# TRY IT
Could you reproduce the entries exactly, omitting every picture?

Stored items
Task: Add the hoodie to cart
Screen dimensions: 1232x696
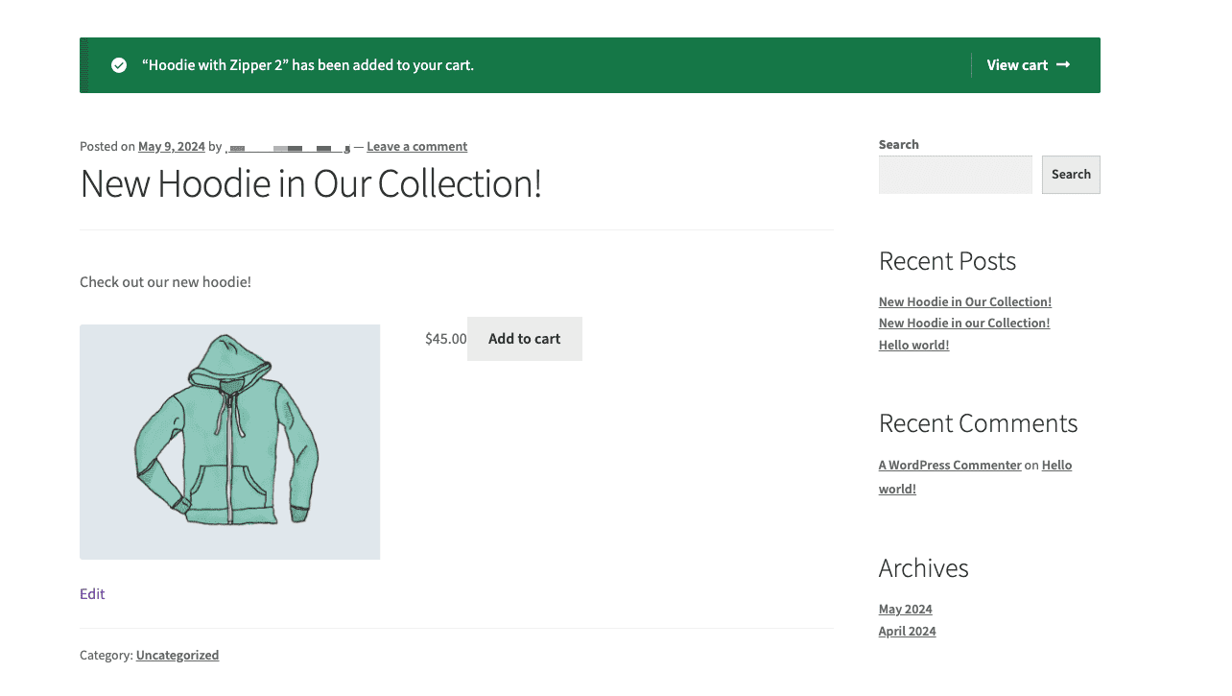Action: (524, 338)
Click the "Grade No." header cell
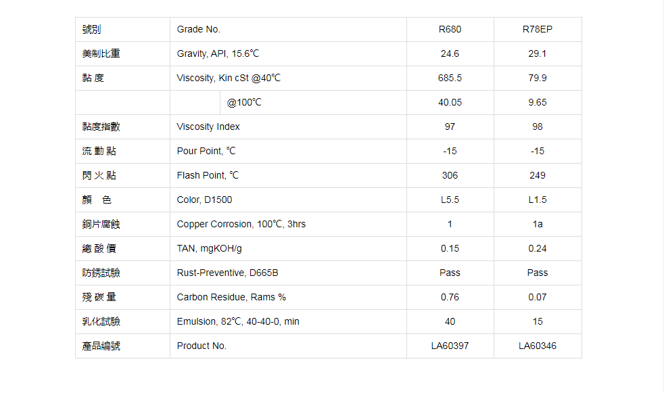Screen dimensions: 664x393 [x=199, y=29]
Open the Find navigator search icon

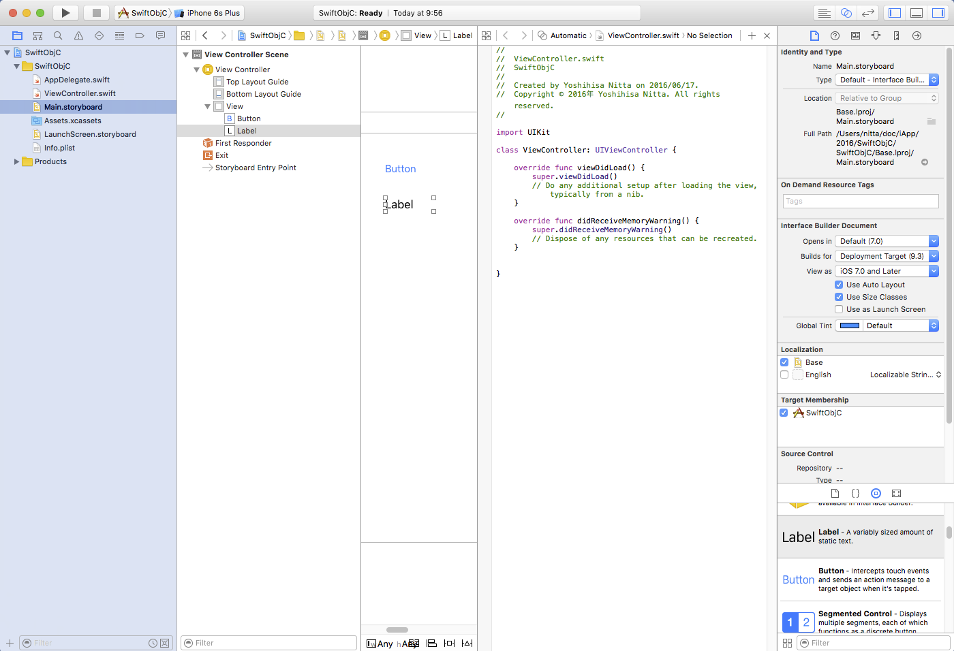[x=58, y=35]

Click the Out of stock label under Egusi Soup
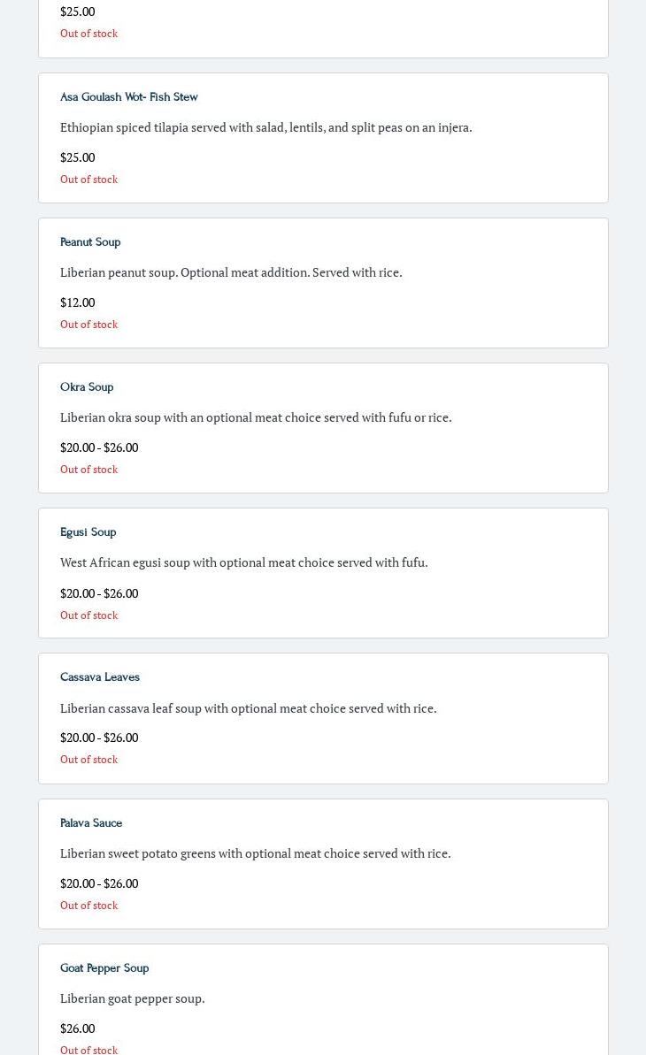[88, 615]
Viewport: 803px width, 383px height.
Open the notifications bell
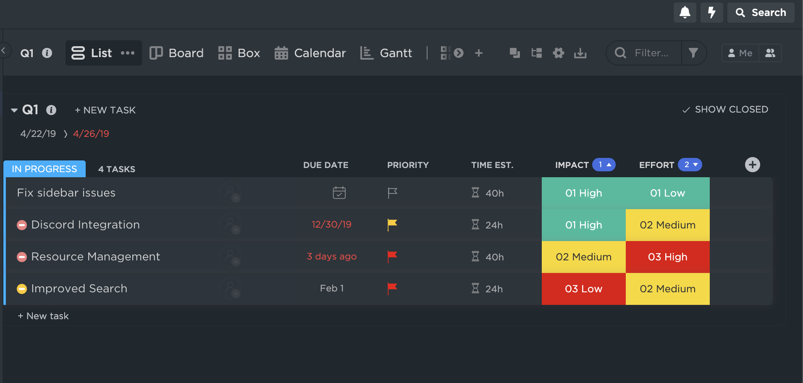685,13
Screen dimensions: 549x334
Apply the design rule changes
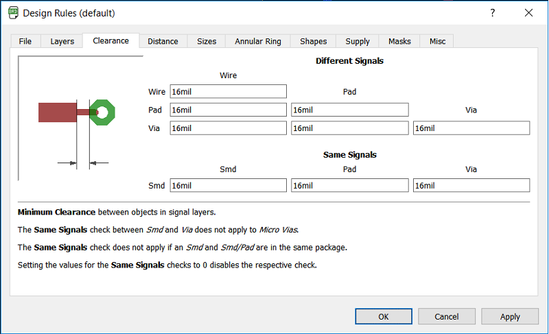(510, 316)
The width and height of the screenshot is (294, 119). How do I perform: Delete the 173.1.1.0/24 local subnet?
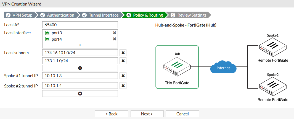[123, 61]
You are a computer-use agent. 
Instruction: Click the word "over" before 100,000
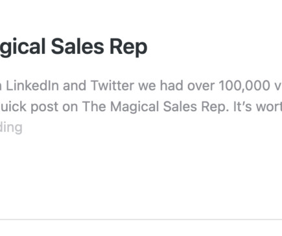click(x=201, y=86)
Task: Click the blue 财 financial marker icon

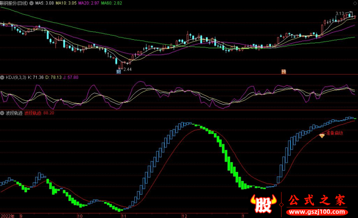Action: point(119,71)
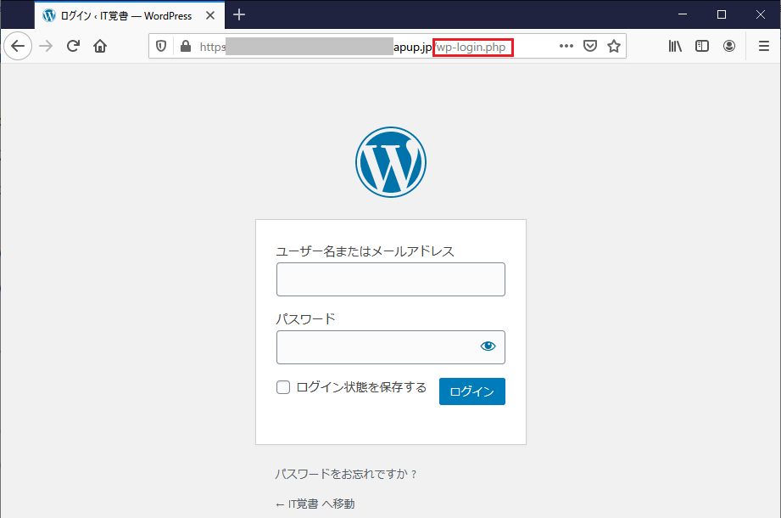Click the browser Back arrow button
Viewport: 781px width, 518px height.
[x=18, y=47]
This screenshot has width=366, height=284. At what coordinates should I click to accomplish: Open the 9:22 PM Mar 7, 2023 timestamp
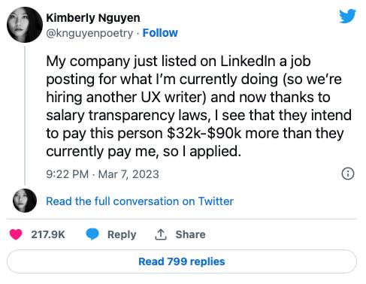pos(102,174)
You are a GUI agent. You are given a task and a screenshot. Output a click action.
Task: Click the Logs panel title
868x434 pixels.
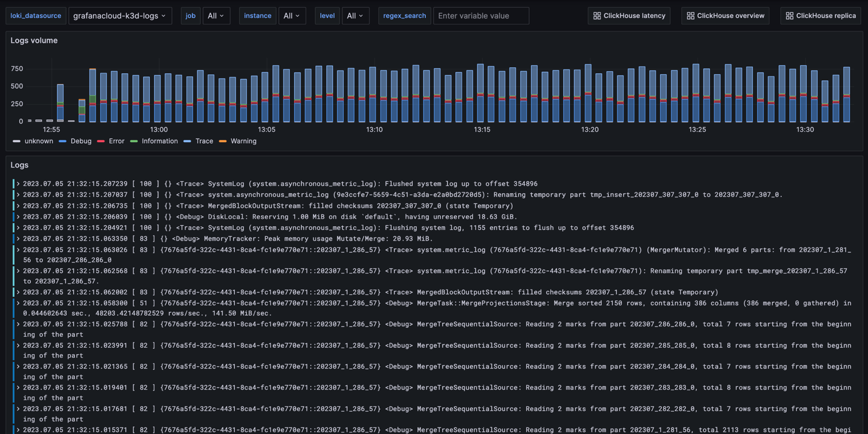tap(20, 165)
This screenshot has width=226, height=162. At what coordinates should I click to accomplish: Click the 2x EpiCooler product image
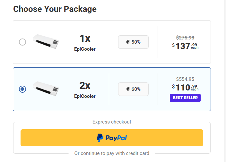[x=46, y=89]
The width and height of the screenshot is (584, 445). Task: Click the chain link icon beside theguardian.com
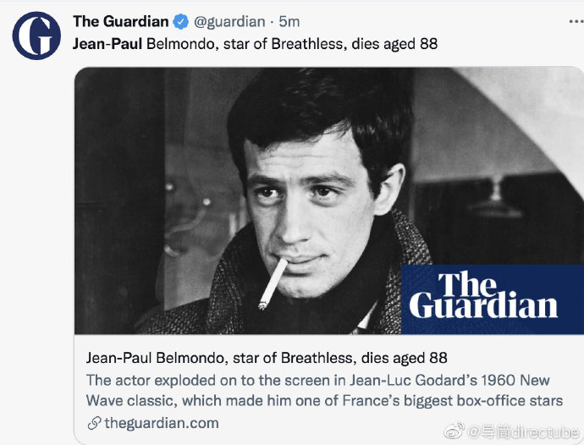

# RESULT OF THE TASK
Task: Add the hoodie to cart
Screen dimensions: 1232x696
Action: (524, 338)
Click the "Grade No." header cell
Screen dimensions: 664x393 [x=199, y=29]
Open the Find navigator search icon

[x=58, y=35]

Click the Out of stock label under Egusi Soup
[88, 615]
Viewport: 803px width, 383px height.
Open the notifications bell
685,13
Screen dimensions: 549x334
Apply the design rule changes
(510, 316)
The width and height of the screenshot is (294, 119). How do I perform: Delete the 173.1.1.0/24 local subnet?
[123, 61]
You are a computer-use agent. 
Instruction: Click the word "over" before 100,000
click(x=201, y=86)
Task: Click the blue 财 financial marker icon

Action: point(119,71)
Click the browser Back arrow button
Viewport: 781px width, 518px height.
[x=18, y=47]
This screenshot has width=366, height=284. At what coordinates should I click to accomplish: Open the 9:22 PM Mar 7, 2023 timestamp
pos(102,174)
You are a GUI agent. You are given a task and a screenshot. Output a click action.
Task: Click the Logs panel title
868x434 pixels.
tap(20, 165)
This screenshot has width=226, height=162. At what coordinates should I click to accomplish: Click the 2x EpiCooler product image
[x=46, y=89]
The width and height of the screenshot is (584, 445). Task: Click the chain link icon beside theguardian.com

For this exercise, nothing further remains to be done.